Motivation: Genomes in higher eucaryotic organisms contain a substantial amount
of (almost) repeated sequences. Tandem Repeats (TRs) constitute a large
class of repetitive sequences that are originated via phenomena such
as replication slippage and are characterized by close spatial contiguity.
They play an important role in several molecular regulatory mechanisms, and also in
several diseases (e.g. in the group of trinucleotide repeat disorders).
While for tandem repeats with a low or medium level of divergence the current methods are
rather effective, the problem of detecting TRs with higher divergence (fuzzy TRs) is still
open. The detection of fuzzy TRs is propaedeutic to enriching our view of their role in regulatory mechanisms and diseases.
Fuzzy TRs are also important as tools to shed light on the evolutionary history of
the genome, where higher divergence correlates with more remote duplication events.
We have developed an algorithm (christened TRStalker) with the aim of detecting efficiently Tandem Repeats that are hard to detect because of their inherent fuzziness, due to high levels of base substitutions, insertions and deletions.
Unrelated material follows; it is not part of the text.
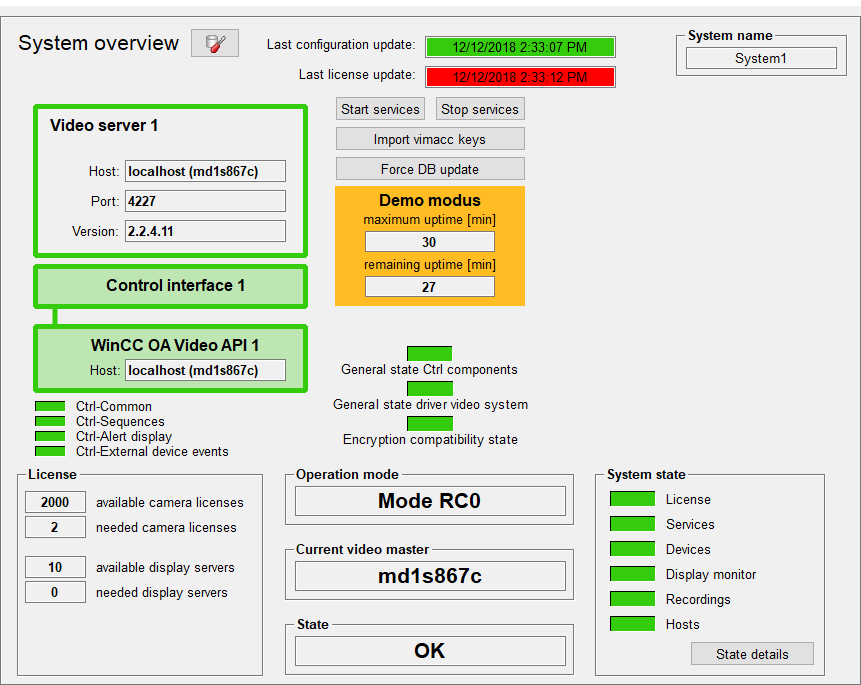Click the Ctrl-Alert display status LED
Screen dimensions: 861x685
point(49,436)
To attain this goal we developed heuristics to solve a Steiner version of the problem for which the fuzziness is measured with respect to a motif string not necessarily present in the input string. This problem akin to the "generalized median string" that is know to be an NP-hard problem. Experiments with both synthetic and biological sequences demonstrate that our method performs better than current state of the art for fuzzy TRs and that the fuzzy TRs of the type we detect are indeed present in important biological sequences.
Availability: TRStalker will be integrated in the Web-based Tandem Repeats Discovery Service (TReaDS) at bioalgo.iit.cnr.it.